The pretransplant cellular immune responsiveness of 90 renal failure patients was correlated with subsequent allograft survival. Patients were subdivided in two bases: whether the pretransplant immune parameter values were above (strong responder) or below (weak responder) the group median, and whether they were responsive or anergic to recall skin test antigens. In a group of 72 cadaveric renal allograft recipients, treated with only Imuran and prednisone, the overall 1-year graft survival was 48%. Pretransplant immunocompetence correlated with graft survival: factors predicting longer allograft survival (P < 0.01) included: percentage of active T rosette-forming cells (A-T RFCs) < 36.5%, anergy to microbial skin test (ST) antigens, in vitro spontaneous blastogenesis (SB) < 14,600 cpm, and response to a panel of five donors in mixed lymphocyte culture (PMLC) < 28,000 cpm.
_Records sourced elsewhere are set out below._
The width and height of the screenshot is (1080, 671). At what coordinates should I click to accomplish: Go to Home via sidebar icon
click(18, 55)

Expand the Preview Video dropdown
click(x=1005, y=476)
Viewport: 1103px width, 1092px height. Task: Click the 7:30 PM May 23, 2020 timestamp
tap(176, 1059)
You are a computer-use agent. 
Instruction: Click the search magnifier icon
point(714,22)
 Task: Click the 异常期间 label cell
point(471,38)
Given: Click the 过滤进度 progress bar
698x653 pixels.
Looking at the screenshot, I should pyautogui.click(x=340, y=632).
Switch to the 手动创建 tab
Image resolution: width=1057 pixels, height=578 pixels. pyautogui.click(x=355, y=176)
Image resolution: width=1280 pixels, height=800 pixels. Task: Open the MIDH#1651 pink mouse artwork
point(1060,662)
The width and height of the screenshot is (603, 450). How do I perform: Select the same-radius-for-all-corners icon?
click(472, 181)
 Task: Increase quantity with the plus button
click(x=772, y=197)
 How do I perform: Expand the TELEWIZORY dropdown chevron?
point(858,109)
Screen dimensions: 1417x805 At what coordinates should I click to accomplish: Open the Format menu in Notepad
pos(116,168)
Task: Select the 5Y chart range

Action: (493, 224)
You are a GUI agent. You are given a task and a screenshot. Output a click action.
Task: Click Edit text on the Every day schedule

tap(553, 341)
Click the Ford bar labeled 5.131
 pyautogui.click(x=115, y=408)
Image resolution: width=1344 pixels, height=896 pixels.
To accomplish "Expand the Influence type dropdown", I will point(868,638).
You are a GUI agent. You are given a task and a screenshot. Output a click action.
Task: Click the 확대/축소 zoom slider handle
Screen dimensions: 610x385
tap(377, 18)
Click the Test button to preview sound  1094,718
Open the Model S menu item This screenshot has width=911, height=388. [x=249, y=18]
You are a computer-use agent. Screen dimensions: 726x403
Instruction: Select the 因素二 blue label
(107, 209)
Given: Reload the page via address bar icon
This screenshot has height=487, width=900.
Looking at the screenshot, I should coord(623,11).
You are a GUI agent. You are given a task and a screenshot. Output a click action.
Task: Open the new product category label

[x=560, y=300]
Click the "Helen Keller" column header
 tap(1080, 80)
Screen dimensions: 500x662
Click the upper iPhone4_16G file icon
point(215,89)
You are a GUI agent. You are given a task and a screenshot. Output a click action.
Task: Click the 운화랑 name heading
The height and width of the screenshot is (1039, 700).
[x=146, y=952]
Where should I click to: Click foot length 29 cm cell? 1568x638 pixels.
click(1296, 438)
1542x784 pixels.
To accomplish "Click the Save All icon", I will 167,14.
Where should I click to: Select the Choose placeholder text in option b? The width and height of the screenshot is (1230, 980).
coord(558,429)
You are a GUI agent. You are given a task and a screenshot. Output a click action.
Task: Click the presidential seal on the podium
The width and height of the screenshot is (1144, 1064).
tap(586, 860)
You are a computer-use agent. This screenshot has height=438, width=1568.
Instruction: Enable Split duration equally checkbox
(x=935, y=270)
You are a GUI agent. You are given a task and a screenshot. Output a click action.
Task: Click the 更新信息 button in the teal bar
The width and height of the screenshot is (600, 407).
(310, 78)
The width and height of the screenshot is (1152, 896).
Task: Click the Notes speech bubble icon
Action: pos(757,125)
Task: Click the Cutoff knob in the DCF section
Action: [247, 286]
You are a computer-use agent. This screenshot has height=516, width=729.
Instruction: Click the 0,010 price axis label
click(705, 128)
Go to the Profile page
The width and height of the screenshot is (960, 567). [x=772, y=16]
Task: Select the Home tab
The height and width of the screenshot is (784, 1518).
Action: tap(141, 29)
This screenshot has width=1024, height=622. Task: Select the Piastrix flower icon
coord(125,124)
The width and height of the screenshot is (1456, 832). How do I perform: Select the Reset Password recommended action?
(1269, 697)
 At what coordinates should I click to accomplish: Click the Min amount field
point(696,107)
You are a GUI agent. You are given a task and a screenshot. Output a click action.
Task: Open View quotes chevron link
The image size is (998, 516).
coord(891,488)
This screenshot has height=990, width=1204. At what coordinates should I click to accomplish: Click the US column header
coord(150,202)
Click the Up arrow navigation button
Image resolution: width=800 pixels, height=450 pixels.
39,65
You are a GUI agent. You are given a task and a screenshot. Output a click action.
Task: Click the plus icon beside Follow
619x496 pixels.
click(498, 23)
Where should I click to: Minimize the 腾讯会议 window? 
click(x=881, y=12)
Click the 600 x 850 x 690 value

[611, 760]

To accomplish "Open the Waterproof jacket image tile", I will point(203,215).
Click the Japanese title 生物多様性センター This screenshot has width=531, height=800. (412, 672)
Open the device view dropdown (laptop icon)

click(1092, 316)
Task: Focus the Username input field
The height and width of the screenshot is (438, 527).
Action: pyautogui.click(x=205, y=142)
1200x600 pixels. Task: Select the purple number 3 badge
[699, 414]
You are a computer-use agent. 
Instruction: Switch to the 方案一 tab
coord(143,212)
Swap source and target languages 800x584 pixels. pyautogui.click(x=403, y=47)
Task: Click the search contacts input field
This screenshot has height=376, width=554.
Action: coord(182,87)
In the two groups, weak and strong responders, the 1-year graft survival rates differed: 63% versus 32% when segregated by the A-T RFC parameter, 63% versus 33% for ST, 57% versus 36% for SB, and 63% versus 35% for PMLC. There were no significant differences in the number of HLA mismatches between the two groups. An additional group of 18 patients was treated with adjuvant immunosuppressive therapy by prophylactic administration of antithymocyte globulin (ATG; Upjohn Co.). Strong, but not weak, responders treated with ATG displayed a significantly improved (P < 0.01) 1-year graft survival over that of the untreated group. Thus, pretransplant immunological assessment may guide the selection of adjuvant immunosuppressive therapy to improve renal allograft survival in strong immune responders at high risk of rejection.